Dynamic Resource Allocation is an alpha feature since k8s 1.26, it's a way to claim resources in Pods. https://kubernetes.io/docs/concepts/scheduling-eviction/dynamic-resource-allocation/

NVIDIA Picasso

Seems like a dope model for computer vision.

To reliably run shared workloads across a shared-GPU cluster, we need to do some things in Kubernetes. There's some open source tooling to enhance scheduling, but these don't support GPUs yet.

Scale out clusters need to interconnect thousands of GPUs. To schedule multi-node jobs, you need to be aware of 2 things:

  • Optimal placement
  • Bin packing nodes

GPU clusters constantly run at peak performance, so component failures are expected.
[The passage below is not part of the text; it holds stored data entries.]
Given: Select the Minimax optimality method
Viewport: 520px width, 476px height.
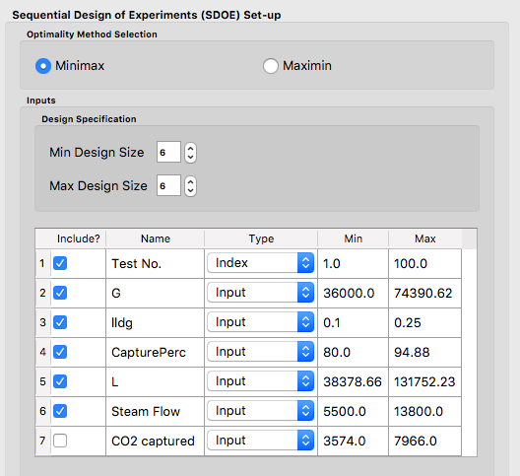Looking at the screenshot, I should click(43, 66).
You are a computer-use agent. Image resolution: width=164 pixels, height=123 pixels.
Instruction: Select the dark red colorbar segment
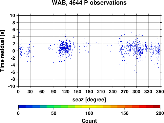pos(156,107)
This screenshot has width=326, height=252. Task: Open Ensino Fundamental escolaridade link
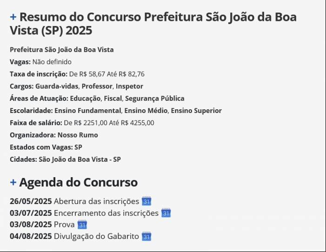point(87,111)
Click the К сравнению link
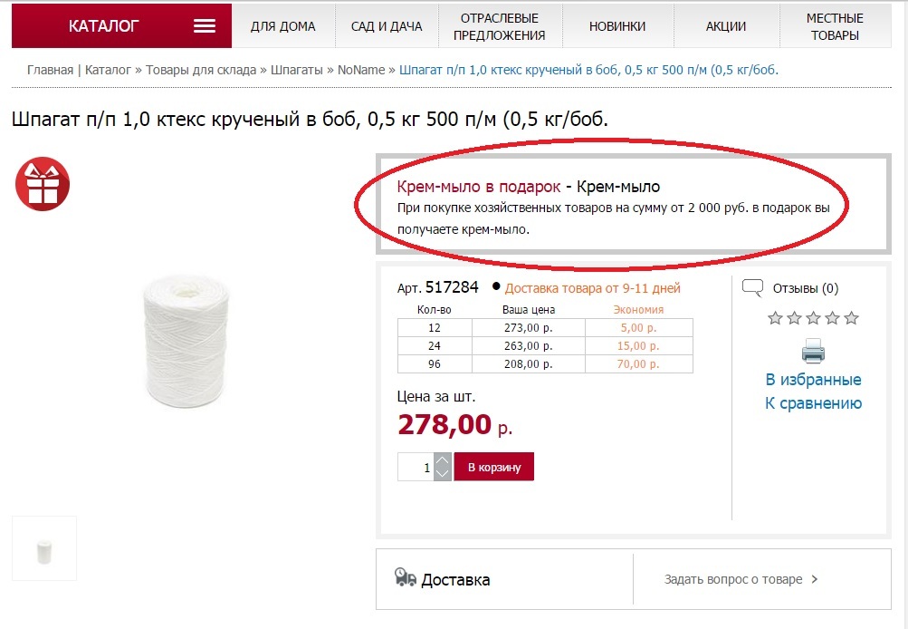 click(x=813, y=403)
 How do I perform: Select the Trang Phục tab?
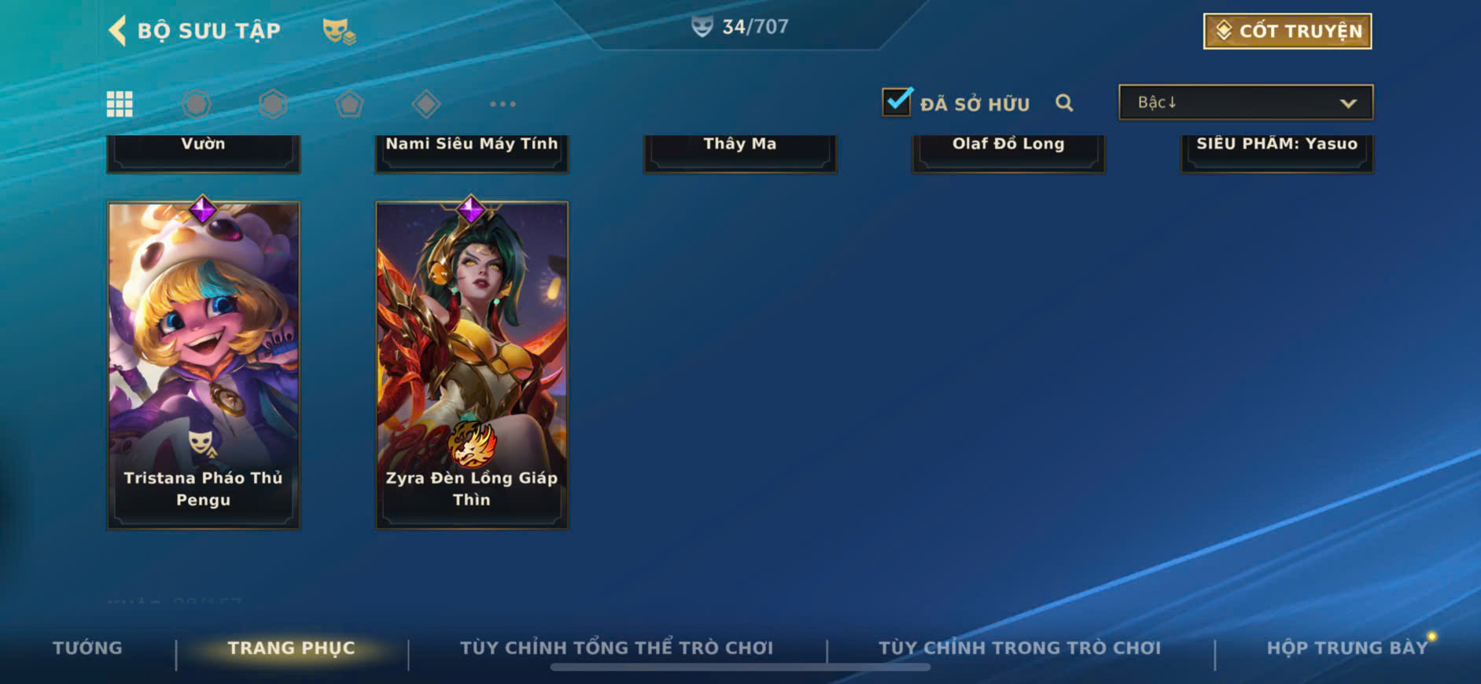pos(292,648)
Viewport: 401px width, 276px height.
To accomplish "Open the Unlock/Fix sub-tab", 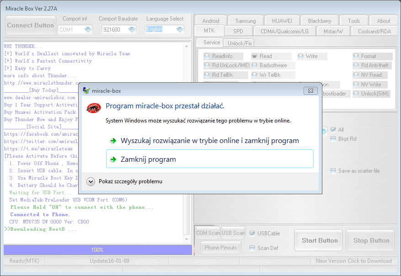I will pos(240,43).
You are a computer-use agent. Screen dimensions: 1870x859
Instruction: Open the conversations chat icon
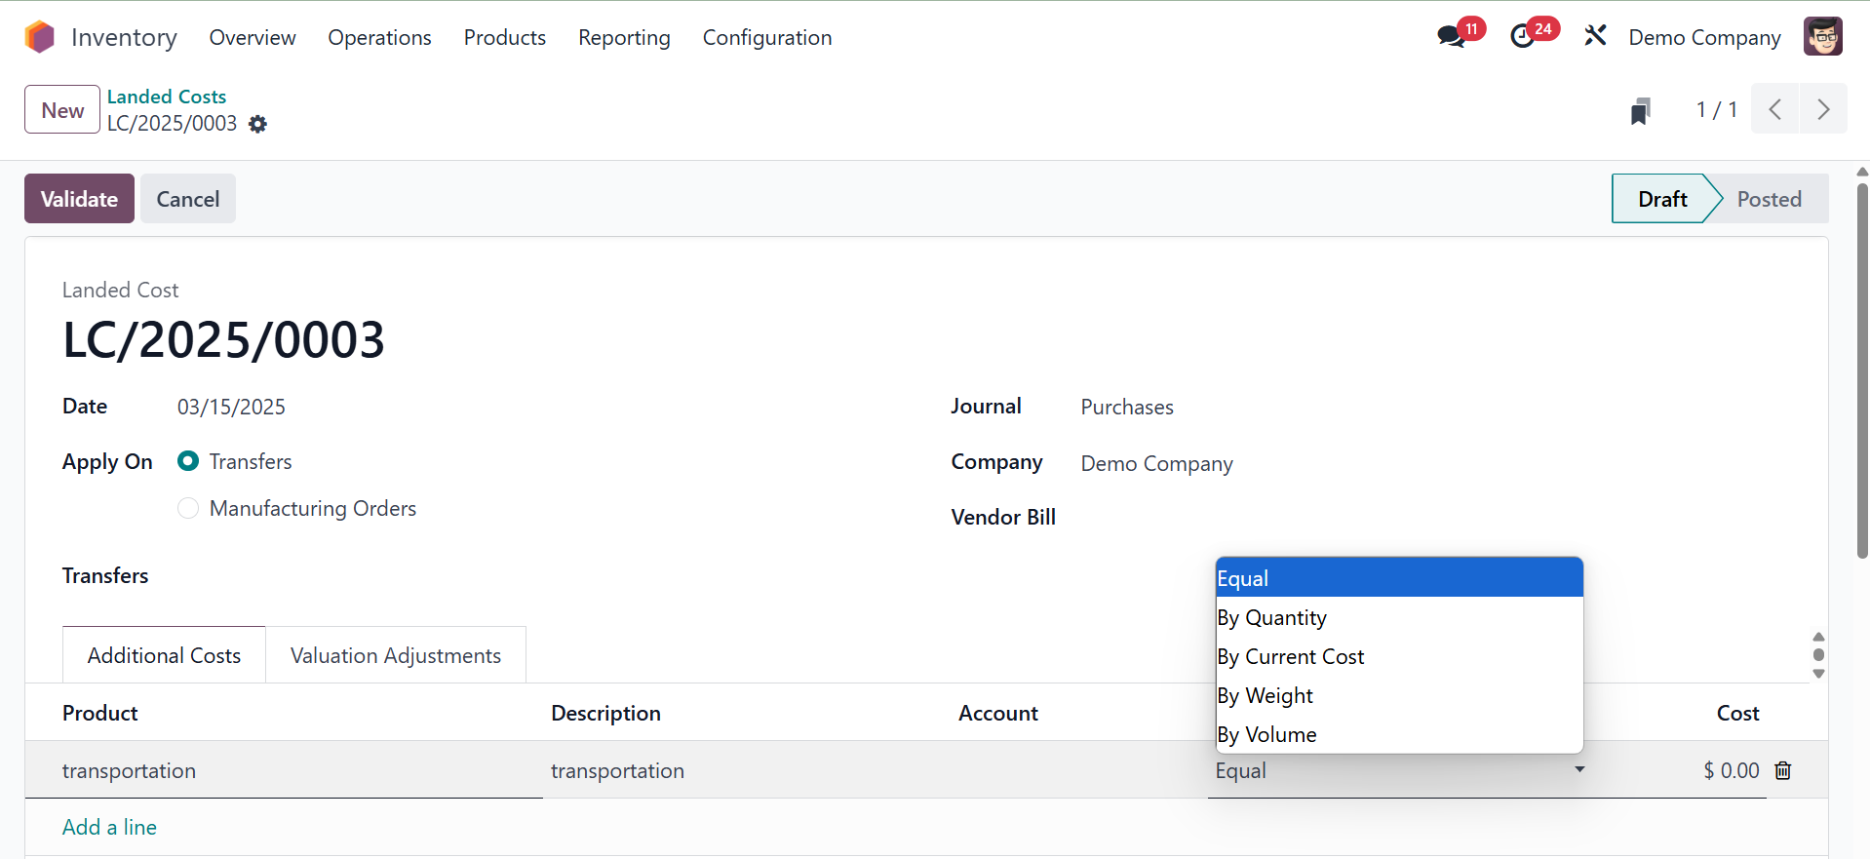tap(1451, 37)
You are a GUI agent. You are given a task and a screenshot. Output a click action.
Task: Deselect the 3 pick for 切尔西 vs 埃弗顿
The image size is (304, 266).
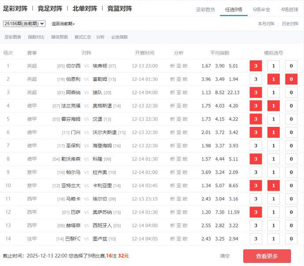coord(256,66)
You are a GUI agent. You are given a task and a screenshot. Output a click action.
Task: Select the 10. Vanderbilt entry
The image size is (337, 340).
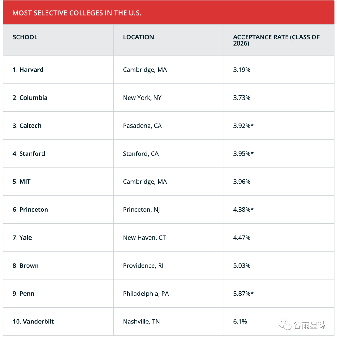[x=33, y=321]
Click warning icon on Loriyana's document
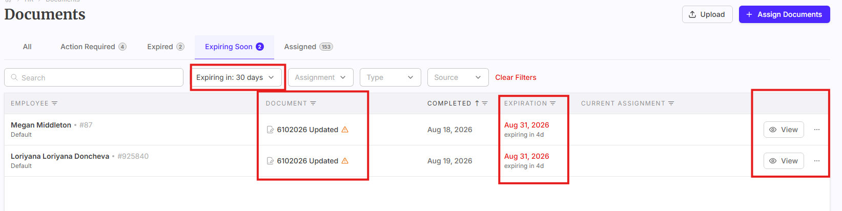The width and height of the screenshot is (842, 211). [345, 161]
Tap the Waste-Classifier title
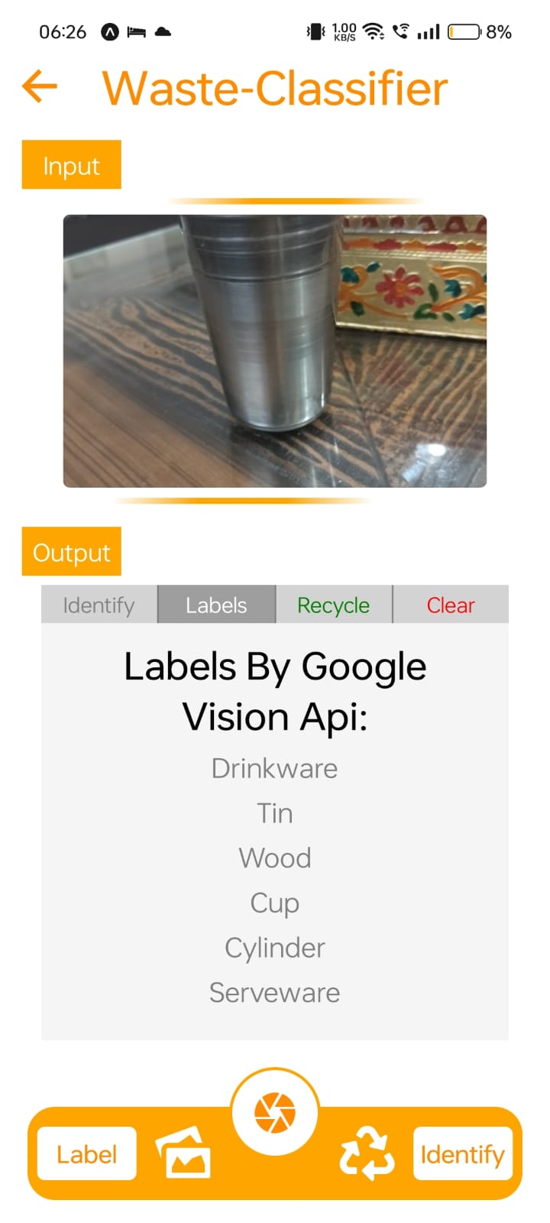The image size is (550, 1223). click(275, 88)
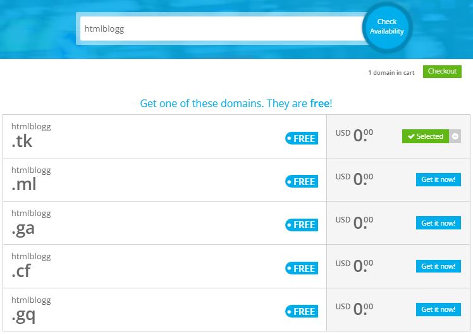Get the htmlblogg .ga domain now
The width and height of the screenshot is (473, 334).
(x=438, y=223)
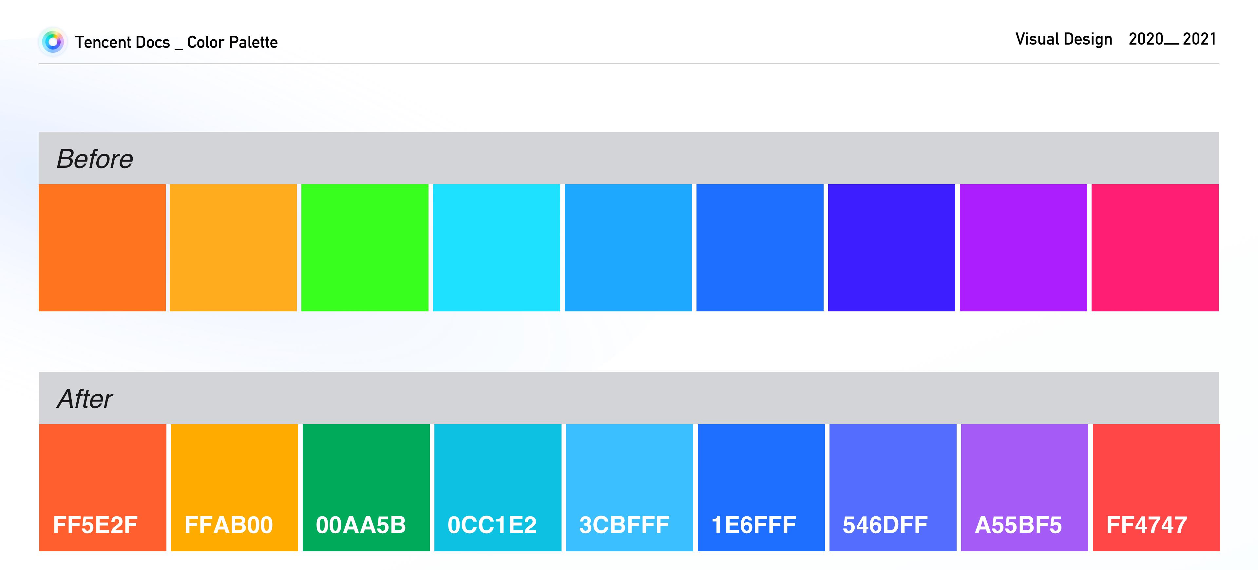Select the first orange Before swatch
Viewport: 1258px width, 570px height.
102,248
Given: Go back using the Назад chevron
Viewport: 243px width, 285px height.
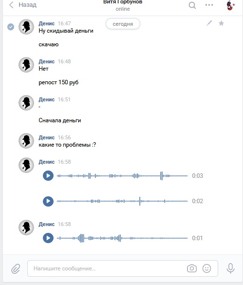Looking at the screenshot, I should [x=11, y=5].
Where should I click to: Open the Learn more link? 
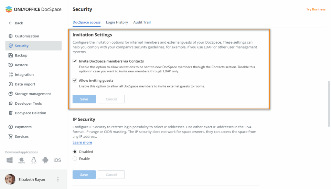coord(82,142)
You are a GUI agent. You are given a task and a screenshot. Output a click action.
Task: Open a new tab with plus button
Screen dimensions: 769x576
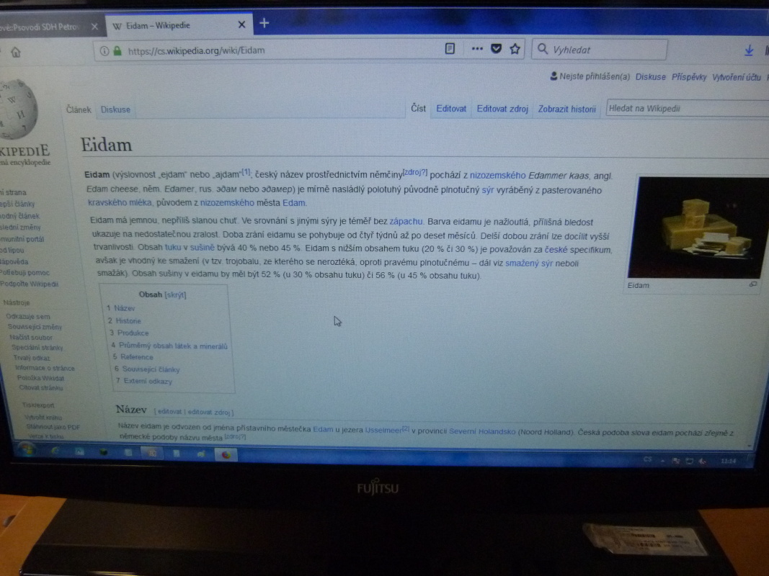[264, 23]
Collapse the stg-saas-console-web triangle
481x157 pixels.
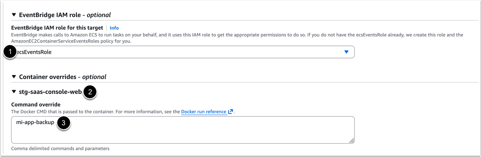pyautogui.click(x=14, y=92)
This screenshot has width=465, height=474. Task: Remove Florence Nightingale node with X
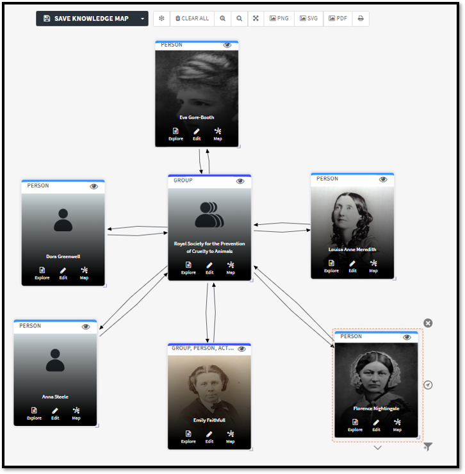428,323

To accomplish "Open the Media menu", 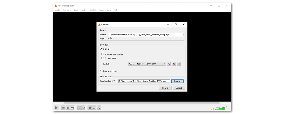I will coord(57,10).
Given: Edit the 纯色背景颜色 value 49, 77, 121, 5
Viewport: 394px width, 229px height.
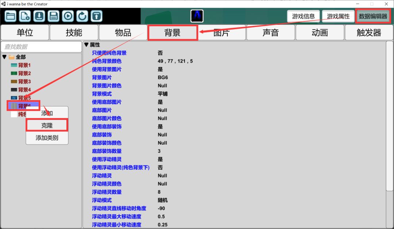Looking at the screenshot, I should tap(175, 61).
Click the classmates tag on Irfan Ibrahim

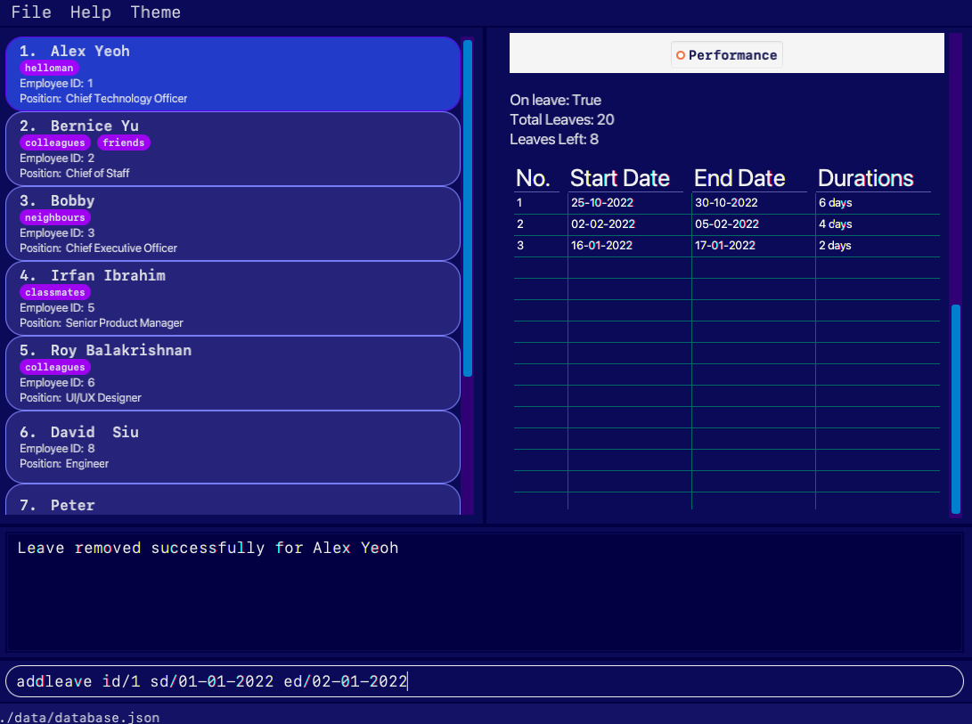[54, 292]
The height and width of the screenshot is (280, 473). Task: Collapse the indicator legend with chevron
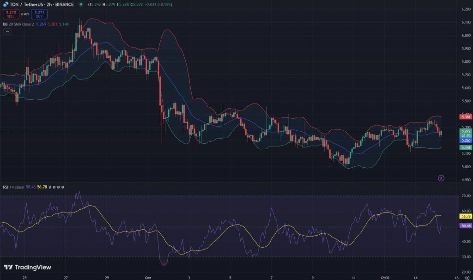point(7,31)
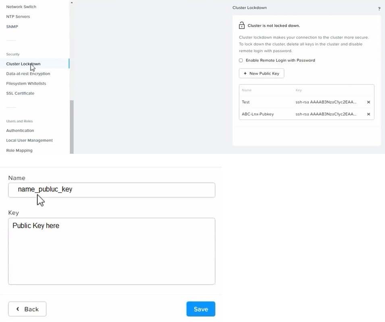Delete the Test public key

coord(368,102)
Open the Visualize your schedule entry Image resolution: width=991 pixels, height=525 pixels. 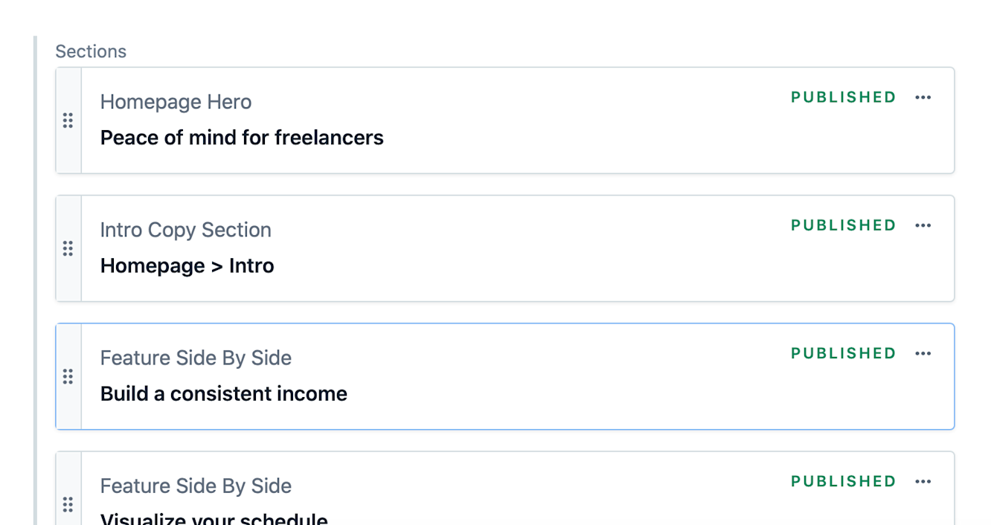(x=214, y=519)
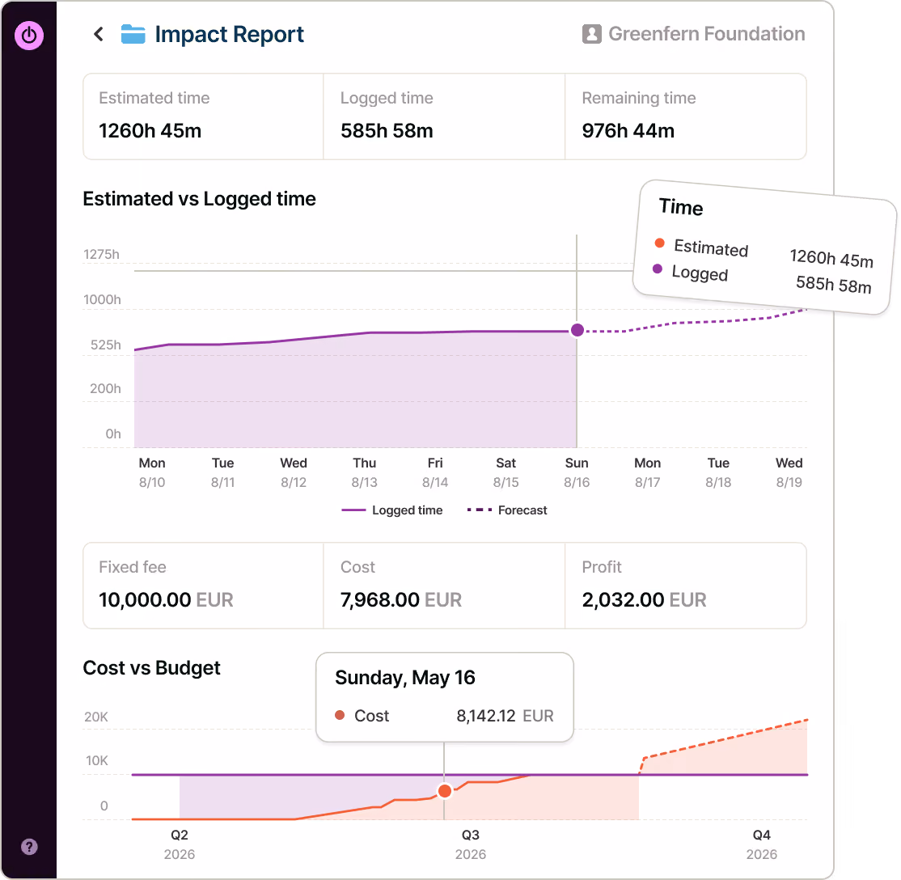
Task: Toggle the Logged time legend entry
Action: click(392, 510)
Failures can lead to throttling or failing. We need to detect faulty components. Enable inband and out-of-band GPU monitoring, combined with kubernetes/node-problem-detector helps detect GPU failures.

Microsoft

Container images are a great way to distribute applications, but also Models. This makes it easier, but not easy.. You still need to look at GPU contraints and container scheduling.

Kubernetes AI Operator Toolchain

KAITO handles a lot of the hard parts for you and can leverage node provisioners like Karpenter to provision the right nodes to schedule your workloads. KAITO will make your model available over an HTTP API so you can interact with it right away. Get started as https://aka.ms/KAITO

More platform discussions

How do we make Kubernetes simpler? Kubernets is supposed to be a cluster OS, the job is to abstract hardware. The platform admins only need to expose the details of what the nodes can run. We need to bring batch frameworks like Slurm closer to Kubernetes. The focus for production inference workloads needs to be to make it easier to run these workloads on Kubernetes.